La fascinación por enumerar, por las listas, es intrínseca a la escritura. Umberto Eco las consideraba el origen de la cultura. Parte de la historia del arte y la literatura. Cuando vemos en páginas digitales, diarios, revista, redes sociales, la contabilidad sugerente de los cien libros que debemos leer antes de morir, las diez series románticas del año o las cinco maneras de golpear con un martillo, asoma un recurso ancestral por clasificar -imprescindible para el orden y el enfoque- y llamar la atención.

Así tenemos listas de cosas odiosas, cosas inconvenientes, cosas elegantes (Sei Shonagon); los diez mandamientos (La Biblia); los utensilios (James Joyce); las escritoras casi borradas (Irene Vallejos), los miedos (Raymond Carver); la lista de animales según una enciclopedia china o las cosas que se ven en el agujero negro del Aleph (Jorge Luis Borges); las diferentes bandas de vagabundos (Eco). En el año 64 a. C, Marco Tulio Cicerón recibió de su hermano menor Quinto una lista de consejos a seguir para obtener su candidatura al consulado romano: la apariencia puede ser más importante que las cualidades, busca colaboradores fieles, le escribió en una carta. Cuídate de apoyos inesperados, continuó; convence a los hombres de poder, luego vendrán los demás; gánate el apoyo del indeciso; acércate a los jóvenes, son quienes ponen más esperanza en ti; rodéate de una masa de gente; conoce al enemigo; convence a tu enemigo; acércate al pueblo, halágalo, sé generoso; adula; promete aunque no puedas cumplir.

Hoy, esos doce consejos se aplican in extremis y no hay antípodas ideológicas que los excluyan. En temporadas de caza como las actuales, de candidaturas políticas, llámense presidenciales o no, o campañas electorales, ese breviario de ideas -cabe la duda si quienes lo aplican saben su origen-, cautiva a sus perpetradores.

En el vademécum de la candidata o el candidato en campaña se alternan a la hora de ir por su amado pueblo rasgos desconocidos en ellos: astucia y sinceridad, responsabilidad y simpatía, confianza y cercanía, transparencia y versatilidad, coloquialismo y franqueza, oídos afinados y verborragia simple, candidez y espontaneidad, austeridad, exageración, complicidad, sencillez. Claro que tantas cualidades son parte de la imagen construida -lo que hace más de dos mil años atrás sugería Quinto Tulio Cicerón. Comprobarlas ya es otra cosa. Se puede dilucidar sobre la marcha si tales atributos son naturales, hurgando en información que suele esconderse bajo la alfombra. Otra opción es que el tiempo lo esclarezca cuando la elegida-elegido se ganen el lugar entre las mayorías.

En contraste a esa lista de ductilidades de campaña se explayan en bandeja las enseñanzas que dejó el emperador Publio Elio Adriano, un siglo después de los hermanos Cicerón.
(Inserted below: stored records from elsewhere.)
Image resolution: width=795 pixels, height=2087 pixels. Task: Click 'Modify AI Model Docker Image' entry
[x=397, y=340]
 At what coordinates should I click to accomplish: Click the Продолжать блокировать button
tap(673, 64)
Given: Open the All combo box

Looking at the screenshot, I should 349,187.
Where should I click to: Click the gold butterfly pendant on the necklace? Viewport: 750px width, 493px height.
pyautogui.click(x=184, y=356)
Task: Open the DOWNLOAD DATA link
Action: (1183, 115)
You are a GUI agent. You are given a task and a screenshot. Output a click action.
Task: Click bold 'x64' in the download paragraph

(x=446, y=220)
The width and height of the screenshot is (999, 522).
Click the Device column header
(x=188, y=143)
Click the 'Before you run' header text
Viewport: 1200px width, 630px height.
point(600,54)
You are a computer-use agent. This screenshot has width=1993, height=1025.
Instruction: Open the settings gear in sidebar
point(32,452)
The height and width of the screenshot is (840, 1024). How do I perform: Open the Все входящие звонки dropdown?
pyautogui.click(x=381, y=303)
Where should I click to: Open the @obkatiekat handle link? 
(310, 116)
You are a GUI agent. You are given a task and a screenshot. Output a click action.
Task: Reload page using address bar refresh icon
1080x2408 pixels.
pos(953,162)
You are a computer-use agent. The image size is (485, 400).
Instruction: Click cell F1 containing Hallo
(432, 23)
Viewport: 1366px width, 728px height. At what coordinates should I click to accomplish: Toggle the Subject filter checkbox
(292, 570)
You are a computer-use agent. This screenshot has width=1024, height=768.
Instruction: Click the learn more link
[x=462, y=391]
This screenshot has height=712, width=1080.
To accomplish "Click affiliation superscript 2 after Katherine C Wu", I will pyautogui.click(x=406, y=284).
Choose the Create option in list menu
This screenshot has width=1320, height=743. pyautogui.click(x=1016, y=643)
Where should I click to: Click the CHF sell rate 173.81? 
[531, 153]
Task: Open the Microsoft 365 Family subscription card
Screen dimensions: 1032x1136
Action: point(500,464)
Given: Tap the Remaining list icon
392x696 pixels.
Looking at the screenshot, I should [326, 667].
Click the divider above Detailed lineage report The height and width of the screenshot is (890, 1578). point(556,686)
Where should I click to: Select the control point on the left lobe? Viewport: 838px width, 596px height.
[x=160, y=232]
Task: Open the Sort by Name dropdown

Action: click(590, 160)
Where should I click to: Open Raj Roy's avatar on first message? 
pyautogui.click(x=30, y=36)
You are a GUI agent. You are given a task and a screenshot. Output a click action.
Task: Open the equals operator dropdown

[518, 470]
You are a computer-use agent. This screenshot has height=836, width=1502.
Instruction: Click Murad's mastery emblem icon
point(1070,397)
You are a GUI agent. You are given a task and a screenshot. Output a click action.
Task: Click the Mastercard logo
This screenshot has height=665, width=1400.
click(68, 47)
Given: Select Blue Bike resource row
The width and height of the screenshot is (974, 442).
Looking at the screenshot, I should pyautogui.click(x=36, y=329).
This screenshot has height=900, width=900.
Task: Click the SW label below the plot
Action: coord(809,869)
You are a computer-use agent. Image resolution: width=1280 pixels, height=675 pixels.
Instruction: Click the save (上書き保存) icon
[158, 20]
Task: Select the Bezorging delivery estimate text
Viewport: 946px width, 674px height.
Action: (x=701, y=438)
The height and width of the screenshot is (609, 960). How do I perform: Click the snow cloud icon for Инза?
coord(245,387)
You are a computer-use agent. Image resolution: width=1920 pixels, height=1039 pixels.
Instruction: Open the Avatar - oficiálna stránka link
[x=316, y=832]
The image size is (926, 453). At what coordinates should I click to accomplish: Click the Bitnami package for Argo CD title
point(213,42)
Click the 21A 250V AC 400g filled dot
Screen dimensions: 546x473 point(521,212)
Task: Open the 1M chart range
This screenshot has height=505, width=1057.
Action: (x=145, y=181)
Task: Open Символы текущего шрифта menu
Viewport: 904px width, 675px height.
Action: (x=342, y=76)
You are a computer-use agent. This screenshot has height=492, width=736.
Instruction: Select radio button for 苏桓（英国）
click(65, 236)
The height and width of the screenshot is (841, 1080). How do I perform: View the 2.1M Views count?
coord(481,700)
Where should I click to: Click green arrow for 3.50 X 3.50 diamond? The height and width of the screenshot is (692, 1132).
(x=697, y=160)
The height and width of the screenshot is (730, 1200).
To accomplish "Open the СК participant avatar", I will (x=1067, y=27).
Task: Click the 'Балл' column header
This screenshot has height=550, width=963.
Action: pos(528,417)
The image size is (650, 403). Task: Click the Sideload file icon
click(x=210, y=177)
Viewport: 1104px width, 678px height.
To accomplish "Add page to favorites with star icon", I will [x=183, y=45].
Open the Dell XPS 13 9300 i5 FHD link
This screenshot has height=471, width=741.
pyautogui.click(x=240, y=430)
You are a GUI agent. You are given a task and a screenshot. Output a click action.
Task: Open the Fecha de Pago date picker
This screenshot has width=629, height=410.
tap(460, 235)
Adriano enumeró con agria nobleza otros escenarios al ejercer el poder: “busqué aliados donde pude, corrompí a precio de oro a antiguos esclavos que con mucho gusto hubiera enviado a las galeras, acaricié horribles cabezas rizadas… descubrí que podía ser despiadado (después de echar incapaces y de ejecutar a los peores)… ningún jefe de estado soporta de buen grado la existencia de ningún enemigo organizado… el oro virgen del respeto sería demasiado blando sin una cierta aleación de temor… acepta la guerra como un medio para la paz… envié a Roma a los imprudentes y ambiciosos, hice venir a los técnicos… mi popularidad era lo bastante grande para no vacilar en imponer a la tropa las más duras restricciones”.

En tiempos de la Roma republicana, los candidatos vestían de toga blanca, no sólo como quien lleva un uniforme, sino también como ejemplo de pulcritud y honradez para aspirar a gobernar. En la Atenas de los inicios de la democracia, se creó el referéndum del ostracismo. En una piedra llamada óstrakon se labraba el nombre de un gobernante. Y había más piedras en el listado con otros nombres que la gente rechazaba. La asamblea popular -más de seis mil personas- votaba y quien obtenía el primer lugar se ganaba el destierro por diez años. Ganar implicaba la derrota para el elegido. Los políticos aprendieron así a manipular y sembrar el engaño para sacarse rivales de encima.

La lista de candidatos del presente puede ser infinita. Sobran interesados. Como en las consultas populares atenienses, los aspirantes se van decantando, pero el que vence en el siglo XXI no se gana el ostracismo. Eso se confirma años después de haber entrado en acción. Ya nadie lleva hoy toga blanca. Sería demasiado pretencioso, la honradez es una palabra devastada.